• _What to produce_
Whatever appears in the listing must be reproduced exactly.

** Opening Task inputs block **

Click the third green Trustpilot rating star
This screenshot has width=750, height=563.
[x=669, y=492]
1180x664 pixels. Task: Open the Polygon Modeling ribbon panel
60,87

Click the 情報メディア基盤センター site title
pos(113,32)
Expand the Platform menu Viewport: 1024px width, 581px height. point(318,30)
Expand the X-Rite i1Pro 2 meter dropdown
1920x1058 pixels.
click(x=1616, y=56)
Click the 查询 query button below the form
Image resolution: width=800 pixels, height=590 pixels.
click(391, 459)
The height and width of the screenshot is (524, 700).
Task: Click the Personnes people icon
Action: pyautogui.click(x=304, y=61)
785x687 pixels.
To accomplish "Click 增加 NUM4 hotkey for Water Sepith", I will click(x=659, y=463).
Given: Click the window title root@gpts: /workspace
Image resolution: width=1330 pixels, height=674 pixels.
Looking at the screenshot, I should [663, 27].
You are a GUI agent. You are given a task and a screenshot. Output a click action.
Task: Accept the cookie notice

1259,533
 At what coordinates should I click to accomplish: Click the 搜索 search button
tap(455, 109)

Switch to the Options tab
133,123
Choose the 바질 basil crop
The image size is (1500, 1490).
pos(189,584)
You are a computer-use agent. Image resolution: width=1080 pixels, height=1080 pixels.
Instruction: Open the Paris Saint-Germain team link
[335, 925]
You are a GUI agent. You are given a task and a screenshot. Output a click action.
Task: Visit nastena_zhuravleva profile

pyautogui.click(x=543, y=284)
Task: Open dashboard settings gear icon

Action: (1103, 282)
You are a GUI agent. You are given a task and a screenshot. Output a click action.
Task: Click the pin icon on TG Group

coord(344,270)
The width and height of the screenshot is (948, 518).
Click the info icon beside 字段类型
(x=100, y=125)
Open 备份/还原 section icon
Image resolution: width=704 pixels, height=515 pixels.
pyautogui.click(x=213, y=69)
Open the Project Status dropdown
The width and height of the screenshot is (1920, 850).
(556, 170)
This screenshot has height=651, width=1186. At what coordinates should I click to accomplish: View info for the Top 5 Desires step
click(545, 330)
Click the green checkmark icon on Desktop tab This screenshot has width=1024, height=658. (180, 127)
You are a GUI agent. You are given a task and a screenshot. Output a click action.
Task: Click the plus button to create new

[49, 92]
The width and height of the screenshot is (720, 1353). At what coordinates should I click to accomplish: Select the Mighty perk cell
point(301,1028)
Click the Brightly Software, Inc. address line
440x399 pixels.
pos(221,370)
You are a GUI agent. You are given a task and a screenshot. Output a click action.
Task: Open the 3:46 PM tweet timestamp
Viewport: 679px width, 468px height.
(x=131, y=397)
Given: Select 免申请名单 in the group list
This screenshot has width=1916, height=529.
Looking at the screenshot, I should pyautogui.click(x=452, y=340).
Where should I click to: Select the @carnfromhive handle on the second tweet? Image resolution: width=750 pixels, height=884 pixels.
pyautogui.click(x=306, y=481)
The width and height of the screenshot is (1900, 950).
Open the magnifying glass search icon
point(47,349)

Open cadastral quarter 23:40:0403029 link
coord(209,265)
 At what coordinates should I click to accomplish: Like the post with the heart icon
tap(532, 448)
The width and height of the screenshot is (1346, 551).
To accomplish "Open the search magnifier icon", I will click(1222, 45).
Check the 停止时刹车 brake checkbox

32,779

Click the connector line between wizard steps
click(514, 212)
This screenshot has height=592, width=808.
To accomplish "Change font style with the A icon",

** Closing Task inputs block **

• _Response for this exercise_
Click the third green Trustpilot rating star
This screenshot has width=750, height=563.
[x=669, y=492]
1180x664 pixels. Task: Open the Polygon Modeling ribbon panel
60,87

Click the 情報メディア基盤センター site title
pos(113,32)
Expand the Platform menu Viewport: 1024px width, 581px height. point(318,30)
Expand the X-Rite i1Pro 2 meter dropdown
1920x1058 pixels.
click(x=1616, y=56)
Click the 查询 query button below the form
Image resolution: width=800 pixels, height=590 pixels.
click(391, 459)
The height and width of the screenshot is (524, 700).
Task: Click the Personnes people icon
Action: pyautogui.click(x=304, y=61)
785x687 pixels.
To accomplish "Click 增加 NUM4 hotkey for Water Sepith", I will click(x=659, y=463).
Given: Click the window title root@gpts: /workspace
Image resolution: width=1330 pixels, height=674 pixels.
Looking at the screenshot, I should [663, 27].
You are a GUI agent. You are given a task and a screenshot. Output a click action.
Task: Accept the cookie notice

1259,533
 At what coordinates should I click to accomplish: Click the 搜索 search button
tap(455, 109)

Switch to the Options tab
133,123
Choose the 바질 basil crop
The image size is (1500, 1490).
pos(189,584)
You are a computer-use agent. Image resolution: width=1080 pixels, height=1080 pixels.
Instruction: Open the Paris Saint-Germain team link
[335, 925]
You are a GUI agent. You are given a task and a screenshot. Output a click action.
Task: Visit nastena_zhuravleva profile

pyautogui.click(x=543, y=284)
Task: Open dashboard settings gear icon

Action: (1103, 282)
You are a GUI agent. You are given a task and a screenshot. Output a click action.
Task: Click the pin icon on TG Group

coord(344,270)
The width and height of the screenshot is (948, 518).
Click the info icon beside 字段类型
(x=100, y=125)
Open 备份/还原 section icon
Image resolution: width=704 pixels, height=515 pixels.
pyautogui.click(x=213, y=69)
Open the Project Status dropdown
The width and height of the screenshot is (1920, 850).
(556, 170)
This screenshot has height=651, width=1186. At what coordinates should I click to accomplish: View info for the Top 5 Desires step
click(545, 330)
Click the green checkmark icon on Desktop tab This screenshot has width=1024, height=658. (180, 127)
You are a GUI agent. You are given a task and a screenshot. Output a click action.
Task: Click the plus button to create new

[49, 92]
The width and height of the screenshot is (720, 1353). At what coordinates should I click to accomplish: Select the Mighty perk cell
point(301,1028)
Click the Brightly Software, Inc. address line
440x399 pixels.
pos(221,370)
You are a GUI agent. You are given a task and a screenshot. Output a click action.
Task: Open the 3:46 PM tweet timestamp
Viewport: 679px width, 468px height.
(x=131, y=397)
Given: Select 免申请名单 in the group list
This screenshot has width=1916, height=529.
Looking at the screenshot, I should pyautogui.click(x=452, y=340).
Where should I click to: Select the @carnfromhive handle on the second tweet? Image resolution: width=750 pixels, height=884 pixels.
pyautogui.click(x=306, y=481)
The width and height of the screenshot is (1900, 950).
Open the magnifying glass search icon
point(47,349)

Open cadastral quarter 23:40:0403029 link
coord(209,265)
 At what coordinates should I click to accomplish: Like the post with the heart icon
tap(532, 448)
The width and height of the screenshot is (1346, 551).
To accomplish "Open the search magnifier icon", I will click(1222, 45).
Check the 停止时刹车 brake checkbox

32,779

Click the connector line between wizard steps
click(514, 212)
This screenshot has height=592, width=808.
To accomplish "Change font style with the A icon",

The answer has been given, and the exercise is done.